De pelo oscuro y pálida tez, se fue desprendiendo de sus ricos
ropajes y abrazó por detrás a su cautiva, que se mantuvo impasible
mientras la desnudaba. Hasta que llegó el momento y ella le empujó
hacia la cama donde él acabó tendido. No reaccionó hasta que me
vio avanzando con determinación hasta él y no pudo evitar que le
clavase la estaca en el pecho. Su respiración se fue haciendo
pesada, con una agonía corta pero intensa antes de convertirse en
ceniza que el viento se llevó a la nada.
-Deberíamos
irnos, Giselle.
-No
saben que estamos aquí. - Rió, aún sin vestirse – Te he echado
de menos.
Me
besó con hambre. ¿Cómo podía yo resistirme ante eso aún
conociendo el peligro que nos rodeaba? Su perfume había inundado la
estancia, sí, lo notaba mientras ella me iba desnudando, lamiendo la
piel que quedaba al descubierto. Ella me agarró de las muñecas,
impidiéndome irme, y se relamía juguetona. Me besó el pecho y no
pude evitar gemir cuando subió hacia el cuello. Había tenido los
ojos cerrados hasta entonces, preso del placer. Los abrí mientras
ladeé la cabeza y vi el espejo.
Solo
me devolvía mi imagen.
A
nadie más.
No
a Giselle...
Ella...
Era
un vampiro ahora.
Y
me mordió el cuello.
-Lo
siento, cariño. Tenía que hacerlo.
Sus
colmillos se clavaron en mi piel y no me dejaba moverme a pesar de
toda mi fuerza, que cada vez menguaba más al tiempo que Giselle
bebía mi sangre con ansía, deleitándose con el sabor.
-Sabía
que llegarías. No lo dude en ningún instante. Solo tenía que
esperar al momento.
El
calor. Es extraño. Todo me era extraño. Me invadía el calor a
pesar de que me iba desangrando. Sí, el contacto con la piel nívea
de Giselle me calentaba. Mis manos enloquecieron y bajaron por la
espalda y la cadera hasta amasar con lujuria la carne de sus nalgas.
-Sí,
hazlo. Hazme tuya. Tan tuya como tú eres mío. Tú eres mi rey, el
rey que una reina como yo merece.
Yo
la devolví el mordisco y el sabor de su sangre era fuerte. ¿Esto es
el amor?

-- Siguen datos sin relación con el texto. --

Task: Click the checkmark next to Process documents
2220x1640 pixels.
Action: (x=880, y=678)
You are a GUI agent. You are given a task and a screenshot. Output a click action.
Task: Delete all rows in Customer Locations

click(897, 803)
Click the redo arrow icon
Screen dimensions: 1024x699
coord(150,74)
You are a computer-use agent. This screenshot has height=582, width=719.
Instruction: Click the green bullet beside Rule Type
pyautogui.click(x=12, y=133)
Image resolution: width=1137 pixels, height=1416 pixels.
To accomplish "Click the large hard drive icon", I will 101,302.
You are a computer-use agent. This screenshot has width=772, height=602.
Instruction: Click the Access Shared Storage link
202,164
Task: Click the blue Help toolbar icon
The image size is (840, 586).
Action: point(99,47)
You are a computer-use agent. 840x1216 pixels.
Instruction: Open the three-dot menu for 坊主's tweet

No el de las canciones desde luego, no el que reconoces
frente al mundo. No, es algo más pasional, más propio de criaturas
que de hombres. Me levanté y miré a esos ojos azules, dos zafiros
afilados en la oscuridad. Mi boca fue a sus pechos mientras sus
piernas me rodeaban para obligarme a penetrarla. Y lo hice, con un
entusiasmo que rozaba la ferocidad que solo cesó cuando gritamos
juntos. Nos besamos cuando todo acabó y nos vestimos. Ella ahora
vestía un vestido negro y corto. No necesitamos mascaras, no ya no,
me dijo Giselle al oído antes de morderlo. Ahora somos los reyes de
este sitio. Y regresamos al balcón, viendo como el caos y la locura
iba a más, sin lugar para la etiqueta o un atisbo de civilización.
Y todos ellos, tenían que elevar la cabeza para vernos.